Text shown

# Is she a GSD?



## Mielle (Sep 18, 2017)

Hi there,

I'm new here and rescued this doggy today. I think she looks like a German shepherd, but I don't know the breed. I've owned golden retrievers all my life so I could be wrong. Maybe she is a mix? What do you guys think? What about age?

Thanks a lot


----------



## dogfaeries (Feb 22, 2010)

She looks like a coated GSD. Pretty girl!


----------



## CranberryGSD (Sep 10, 2017)

She def looks like she has GSD, but not full blooded. Maybe a Goldie X GSD? She looks young. You can look at her teeth and get an idea. She is very pretty!! Thanks for saving her.


----------



## wolfy dog (Aug 1, 2012)

wow, what a find!


----------



## tim_s_adams (Aug 9, 2017)

She's beautiful! I'd say put a GSD...around 2-4 yrs old. Thanks for rescuing her!


----------



## Fodder (Oct 21, 2007)

Color me jealous....wow! Gorgeous animal.

Sure, she could be a coated GSD...but if you told me she were a coated malinois or GSD with a quarter golden, I'd believe both. I guess the likelihood depends on where you acquired her.


----------



## Sunsilver (Apr 8, 2014)

Problem set
1. Answer each question from the thread:
(a) What breed has the person who rescued the dog owned all their life?
(b) What age range does tim_s_adams give for the dog?
(c) According to Fodder, what does the likelihood of her breed depend on?
2. Does each statement agree with the thread? Answer yes or no and quote the words that decide it.
(a) dogfaeries thinks the dog looks like a coated GSD.
(b) CranberryGSD thinks the dog is a full-blooded GSD.
(c) Fodder would believe the dog is a coated malinois.
The data after this thread isn't needed.

Extracted material
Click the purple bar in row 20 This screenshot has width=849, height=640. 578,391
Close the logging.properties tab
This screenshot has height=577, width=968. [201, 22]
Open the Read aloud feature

--

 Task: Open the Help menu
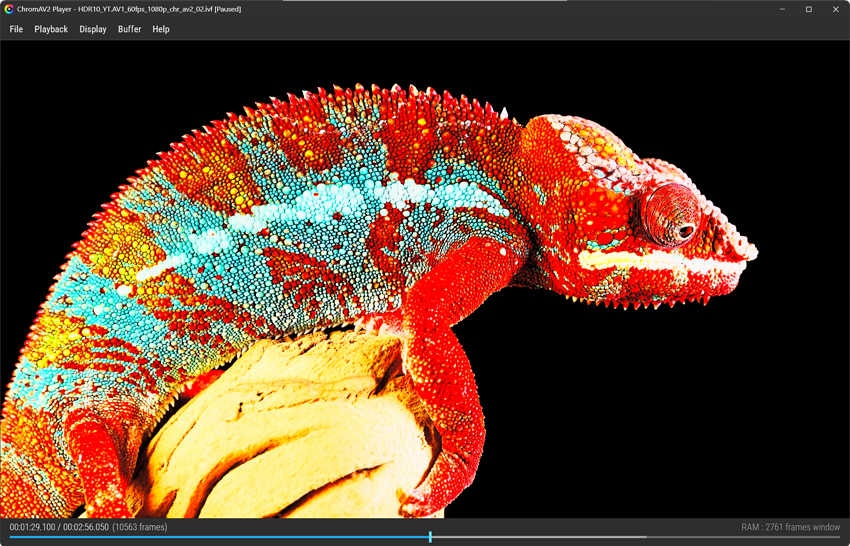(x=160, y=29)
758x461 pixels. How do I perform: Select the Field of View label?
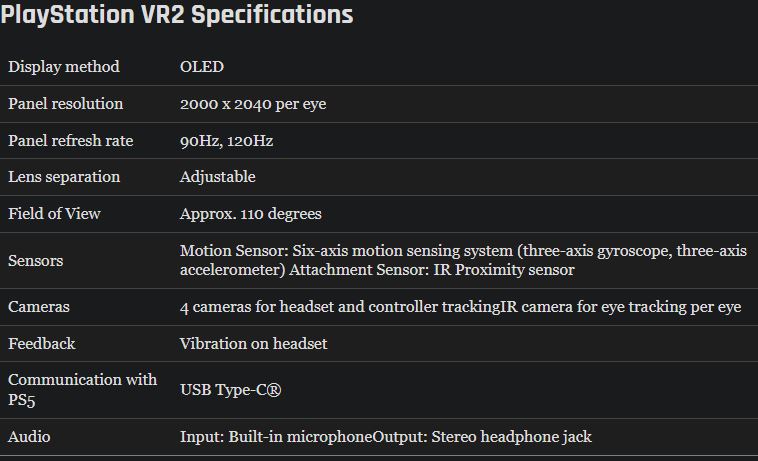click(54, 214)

Final results
1.
(a) Golden retrievers.
(b) Around 2-4 years old.
(c) Where she was acquired.

2.
(a) Yes: "She looks like a coated GSD."
(b) No: "She def looks like she has GSD, but not full blooded."
(c) Yes: "if you told me she were a coated malinois or GSD with a quarter golden, I'd believe both."